Another positive sign: the volume of phase III trials is up, showing the biggest year-on-year jump so far recorded, with this year’s 637 drugs representing a rise of 83—or 13%–from 2010, according to the report. “It had obviously been worrying that phase I and II had been going up and phase III was staying flat,” said Lloyd. “We took this to be an encouraging sign.”

“While molecules can still fail in phase III or have their approval applications turned down, the phase II to III hurdle is a major one to overcome, so if this apparent improvement continues in the coming years it should lead to an uplift in the numbers of drugs successfully reaching the market,” wrote Lloyd in the report.

The report showed similar, although proportionally smaller, increases at phase I and phase II, and at pre-registration, continuing the trends seen in recent years. Kreger finds this worrying, saying that if volume flattens out in early stages that will translate, in a few years, to low volume in phase III.

“That’s troubling,” he said. “Does that set the industry up for another pipeline crisis? The industry is suffering now because it didn’t have a healthy, robust pipeline as it came out of the 1990s.”

Given all factors, Lloyd pronounced 2010-11 a good year and indicated that the future is looking decent.

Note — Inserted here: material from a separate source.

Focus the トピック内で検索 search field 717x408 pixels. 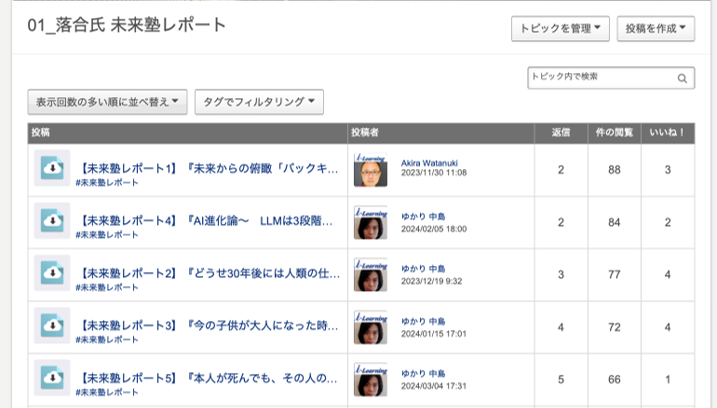tap(600, 77)
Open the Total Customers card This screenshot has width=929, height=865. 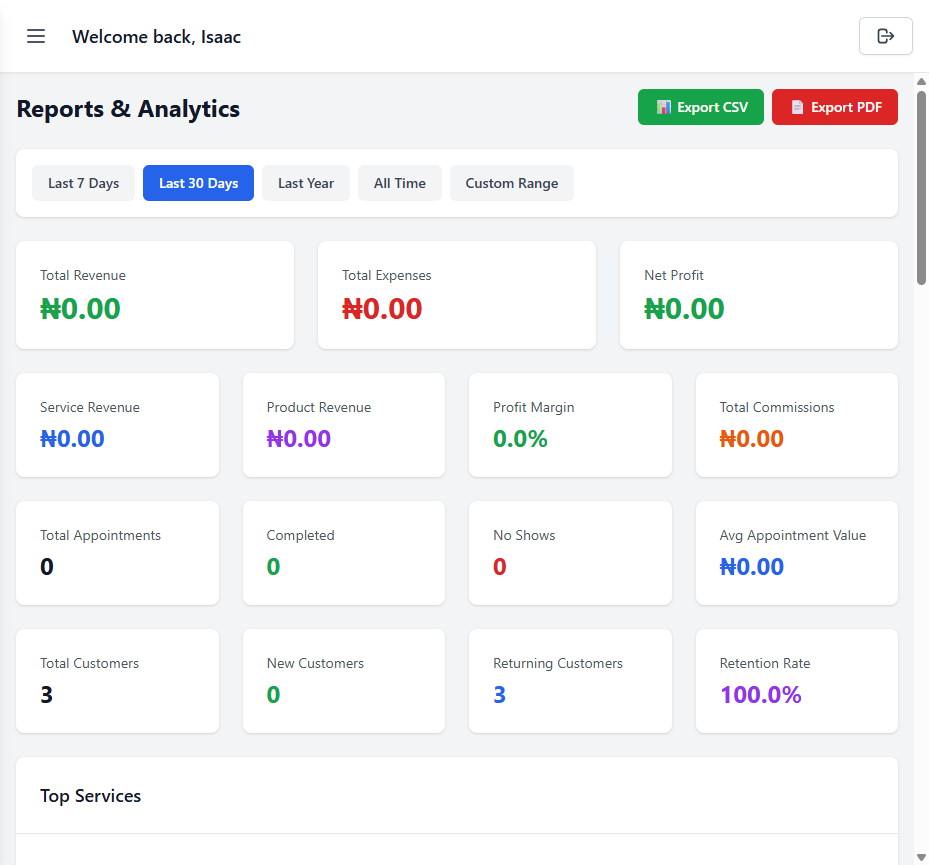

It “was a year which has seen little wholesale change, which in the shadow of the world’s woes following the financial crisis should arguably be seen as more of a comfort than a concern,” Lloyd wrote. “Ultimately, it will only be successful drug launches and subsequent portfolio management which will refuel the industry, but if the pot is not exactly boiling over yet, it looks like on a number of fronts, the ingredients are simmering away nicely.”